## [Task instructions]
Could you set down only the lines from the one including "You are a computer-use" to the end of the records below, inclusive and exact, leaving pictures out?

.....

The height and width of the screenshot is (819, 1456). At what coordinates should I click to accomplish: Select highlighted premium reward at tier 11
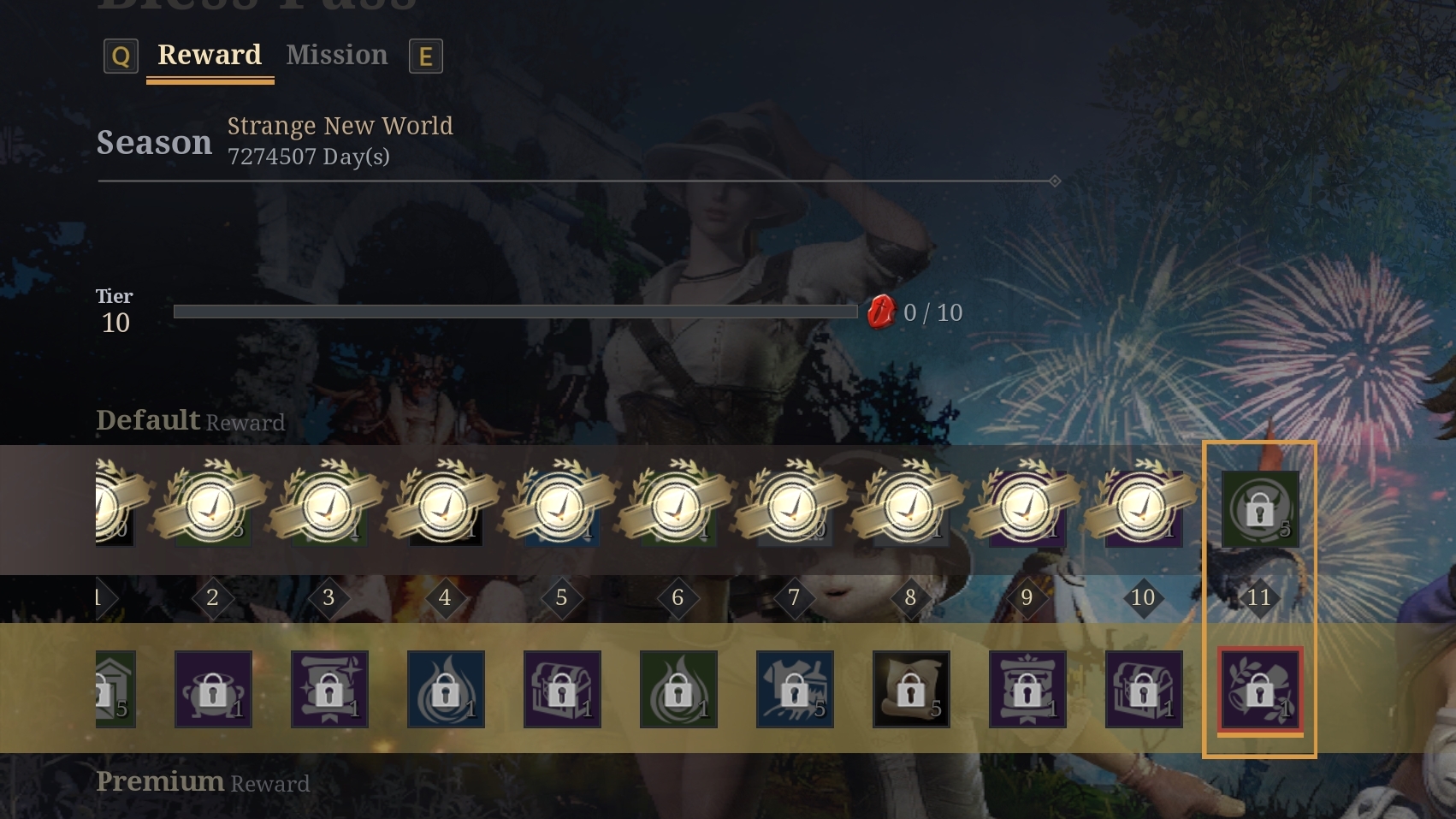point(1260,689)
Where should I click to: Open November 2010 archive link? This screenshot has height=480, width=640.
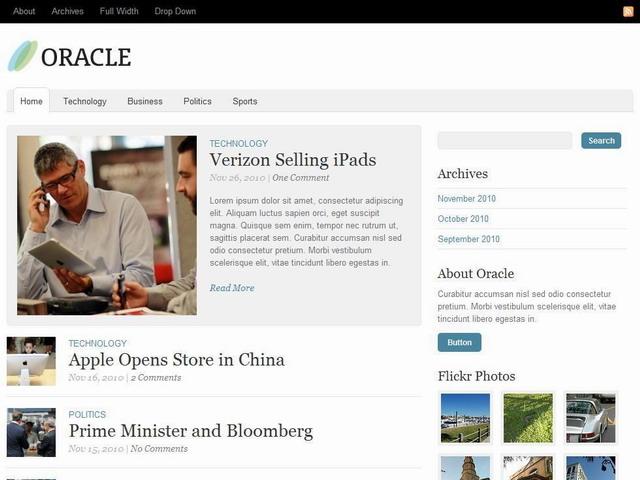pyautogui.click(x=467, y=199)
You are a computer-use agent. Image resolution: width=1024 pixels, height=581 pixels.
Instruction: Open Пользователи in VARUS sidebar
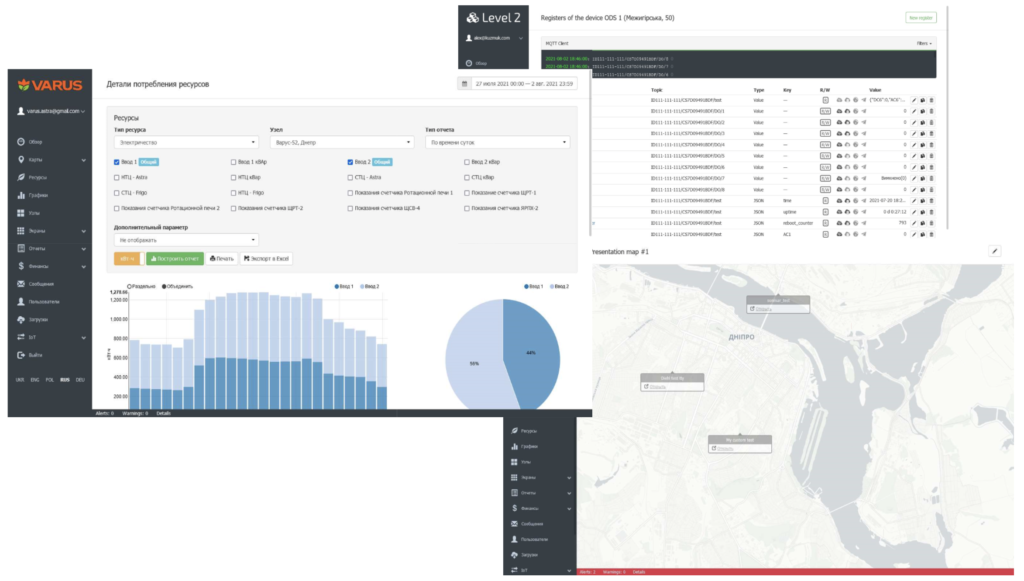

.....

## [Task solution]
You are a computer-use agent. Image resolution: width=1024 pixels, height=581 pixels.
Instruction: Open Пользователи in VARUS sidebar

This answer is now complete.